Sustainable Agriculture & Climate Change (SACC)
The SACC trial investigates if sustainable agricultural practices (no till, cover crops, crop diversity) can buffer climate warming effects on agronomic, ecosystem and soil biodiversity outcomes in a barley-camelina rotation. Two parallel experiments (1: warming x no till x cover crops; 2: warming x crop diversity) are running since 2021 in large agricultural plots (10 x 5 m) following a split plot design with 5 blocks.
It is located at La Poveda Research Station, at 25 km from our CSIC campus building. With the help of an amazing crew of research assistants, the lab is aiming to run this study for the next 10 years.
The SACC trial is an open research platform for collaborative research. If you want to develop your research idea/project using our facilities or analyze plant/soil samples from this trial, please let us know. We are collecting an amazing database of plot level estimates (microclimate, soil carbon, crop yield, yield stability, nutritional yield, microbial biomass, nematode community, soil enzymes, soil aggregates, etc).
A distinguished Steering Committee coordinates the research activities at the SACC trial: Pablo García-Palacios (ICA-CSIC), César Plaza (ICA-CSIC), Juan Carlos García-Gil (ICA-CSIC), Jorge Álvaro (EEAD-CSIC), Enrique Valencia (UCM).
An stellar network of collaborators support the SACC trial: Felipe Bastida (FAMEs), Nikolaos Monokrousos (soil nematodes), Mark Anthony (soil fungal functional genes) & Iker Aranjuelo (nutritional metrics of yield quality)
The URBANFUN experiment at Universidad Autónoma de Madrid (UAM) is part of a network of sites testing the effects of climate warming and management intensity on biodiversity and function in urban lawns across the Iberian Peninsula. Currently, 11 experimental sites in Spain and Portugal are part of the network. The UAM-URBANFUN site is coordinated by Pablo García-Palacios (ICA-CSIC), Nagore García (UAM) and Eduardo Moreno (UAM).
Since 2020, we are using open-top chambers to simulate climate warming and two mowing intensities. We are measuring a suite of plot level estimates from microclimate to plant microbiome, soil biogeochemistry, plant community diversity, plastic degradation and other ecosystem functions.
COLLABORATIVE OBSERVATIONAL NETWORKS
This network aims to address how domestication has changed the plant microbiome of major crops for global agriculture. This knowledge is needed to optimize the interactions between plants and microbial communities occurring in the rhizosphere, which is crucial to increase global food production and its resilience to climate change. To do that, we are coordinating an international consortium sampling the wild progenitors of ten crops in their native sites of distribution in the Fertile Crescent, Meso and South America, the Sahel, and South East Asia.

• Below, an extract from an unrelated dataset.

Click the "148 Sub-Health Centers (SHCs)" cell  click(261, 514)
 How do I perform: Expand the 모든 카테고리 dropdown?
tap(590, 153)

Fantastic project collaborators are sampling multiple (10-15) populations along climatic/edaphic gradients for each crop wild progenitor. To contrast patterns of microbial community assembly, rhizosphere filtering, networks and environmental drivers between wild progenitors and modern crops we have partnered with the Global Crop Microbiome and Sustainable Agriculture. We are sequencing (18S, 16S and ITS) DNA from bulk and rhizosphere soils. Also, we are conducting experimental work at the greenhouse using seeds and soils from wild progenitors and modern crops to explore relationships between the plant microbiome, leaf and root traits and crop production in wild progenitors vs. modern crops.
GLOBAL INITIATIVE OF CROP MICROBIOME & SUSTAINABLE AGRICULTURE
This unique global initiative seeks to harness the plant microbiome of five major crops (wheat, maize, rice, potato and cotton) to enhance agricultural productivity and food security. It is coordinated by Brajesh K. Singh (Western Sydney University), Eleonora Egidi (Western Sydney University), and Manuel Delgado-Baquerizo (IRNAS-CSIC). Pablo García-Palacios is member of its Scientific Steering Committee.
We are sampling hundreds of agricultural and natural sites across the globe, and our sampling scheme focuses on multiple plant compartments (rhizosphere, root endosphere, bulk soil, phyllosphere and stems). The same field and lab protocols are being used as in MICROWILD, so the results of both projects can be jointly analyzed in cool wild progenitors vs. modern crops comparisons.